__What is needed__:
Return every line of the records that contains the string "width", matching case exactly.

__Working data__:

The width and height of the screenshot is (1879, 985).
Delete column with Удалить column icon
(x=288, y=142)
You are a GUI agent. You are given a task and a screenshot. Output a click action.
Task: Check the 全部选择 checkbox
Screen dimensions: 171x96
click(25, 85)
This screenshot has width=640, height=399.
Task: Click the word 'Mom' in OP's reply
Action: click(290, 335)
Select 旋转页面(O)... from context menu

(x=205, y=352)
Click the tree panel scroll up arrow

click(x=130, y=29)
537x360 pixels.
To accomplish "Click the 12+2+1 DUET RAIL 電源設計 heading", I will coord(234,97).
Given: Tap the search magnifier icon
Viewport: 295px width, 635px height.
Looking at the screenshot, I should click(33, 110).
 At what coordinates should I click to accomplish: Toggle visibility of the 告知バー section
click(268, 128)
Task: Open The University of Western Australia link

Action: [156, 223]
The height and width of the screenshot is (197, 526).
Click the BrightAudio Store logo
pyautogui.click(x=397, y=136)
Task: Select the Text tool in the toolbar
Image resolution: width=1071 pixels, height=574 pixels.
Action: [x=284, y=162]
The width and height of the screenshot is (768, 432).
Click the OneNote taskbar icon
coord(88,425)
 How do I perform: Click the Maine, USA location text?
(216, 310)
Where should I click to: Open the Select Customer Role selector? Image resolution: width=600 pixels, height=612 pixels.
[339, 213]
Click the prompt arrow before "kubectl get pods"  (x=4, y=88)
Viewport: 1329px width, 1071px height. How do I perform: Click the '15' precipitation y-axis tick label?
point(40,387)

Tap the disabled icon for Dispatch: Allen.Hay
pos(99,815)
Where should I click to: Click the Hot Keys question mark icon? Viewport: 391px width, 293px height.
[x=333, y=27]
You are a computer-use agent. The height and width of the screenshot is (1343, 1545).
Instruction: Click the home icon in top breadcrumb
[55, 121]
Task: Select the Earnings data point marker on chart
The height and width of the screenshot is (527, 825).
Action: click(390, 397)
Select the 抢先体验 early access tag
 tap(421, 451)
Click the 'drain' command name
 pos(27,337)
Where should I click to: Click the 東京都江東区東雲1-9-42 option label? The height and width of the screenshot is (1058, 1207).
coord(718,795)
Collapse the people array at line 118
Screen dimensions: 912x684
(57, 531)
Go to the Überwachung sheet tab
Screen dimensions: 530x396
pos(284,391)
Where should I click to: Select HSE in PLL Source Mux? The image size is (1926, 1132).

__Result below__:
The width and height of the screenshot is (1879, 985).
This screenshot has width=640, height=399.
Viewport: 295px width, 635px height.
The height and width of the screenshot is (197, 526).
Image resolution: width=1071 pixels, height=574 pixels.
The width and height of the screenshot is (768, 432).
Where should I click to: Open the Select Customer Role selector? Image resolution: width=600 pixels, height=612 pixels.
Viewport: 1329px width, 1071px height. How do I perform: Click the '15' precipitation y-axis tick label?
Where should I click to: Click the Hot Keys question mark icon? Viewport: 391px width, 293px height.
You are a computer-use agent. The height and width of the screenshot is (1343, 1545).
The height and width of the screenshot is (527, 825).
Where should I click to: Click the 東京都江東区東雲1-9-42 option label? The height and width of the screenshot is (1058, 1207).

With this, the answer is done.